Portability: KERI identifiers are truly portable because they don't depend on specific infrastructure. Controllers can change witnesses, move between networks, or switch service providers without changing their identifiers or losing control.

Scalability: Zero-trust verification in KERI is highly scalable because verification is local and doesn't require global consensus. Each verifier can independently validate key event logs without coordinating with other parties.

Ambient Duplicity Detection: The zero-trust architecture enables detection of malicious behavior by anyone, anywhere, at any time. Conflicting key events become evidence of compromise or malicious intent, visible to all participants.

Trade-offs

Zero-trust architecture involves important trade-offs:

Complexity: Zero-trust systems are more complex than perimeter-based security. Implementing cryptographic verification for every interaction requires sophisticated key management, event logging, and verification infrastructure.

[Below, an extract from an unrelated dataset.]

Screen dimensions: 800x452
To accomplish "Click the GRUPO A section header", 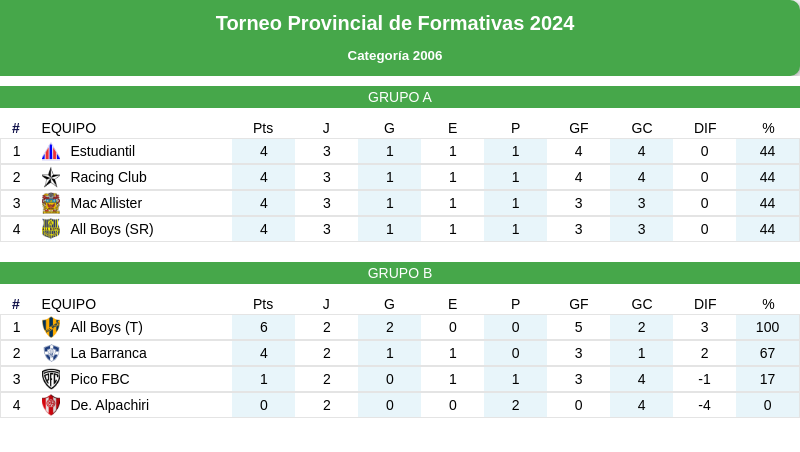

Key Management Burden: Zero-trust places responsibility for key security on controllers. While KERI provides mechanisms like pre-rotation and delegation to manage this burden, controllers must still protect their key material using appropriate security measures (HSMs, secure enclaves, etc.).

Initial Bootstrap: Zero-trust systems face a "cold start" problem—how to establish initial trust without trusted infrastructure. KERI addresses this through OOBI, but the initial introduction still requires some out-of-band mechanism (QR codes, secure channels, etc.).

Performance Overhead: Cryptographic verification adds computational overhead compared to simple network-based trust. However, modern cryptographic libraries and hardware acceleration make this overhead acceptable for most applications.

User Experience: Zero-trust can create friction in user experience if not carefully designed. KERI addresses this through delegation mechanisms that enable custodial agents to handle routine operations while controllers retain ultimate authority through rotation rights.

The fundamental trade-off is between security and convenience. Zero-trust prioritizes security by requiring cryptographic proof for every interaction, accepting some additional complexity in exchange for eliminating dependence on trusted infrastructure. KERI's design philosophy is "minimally sufficient means"—providing exactly what's necessary for security without unnecessary complexity.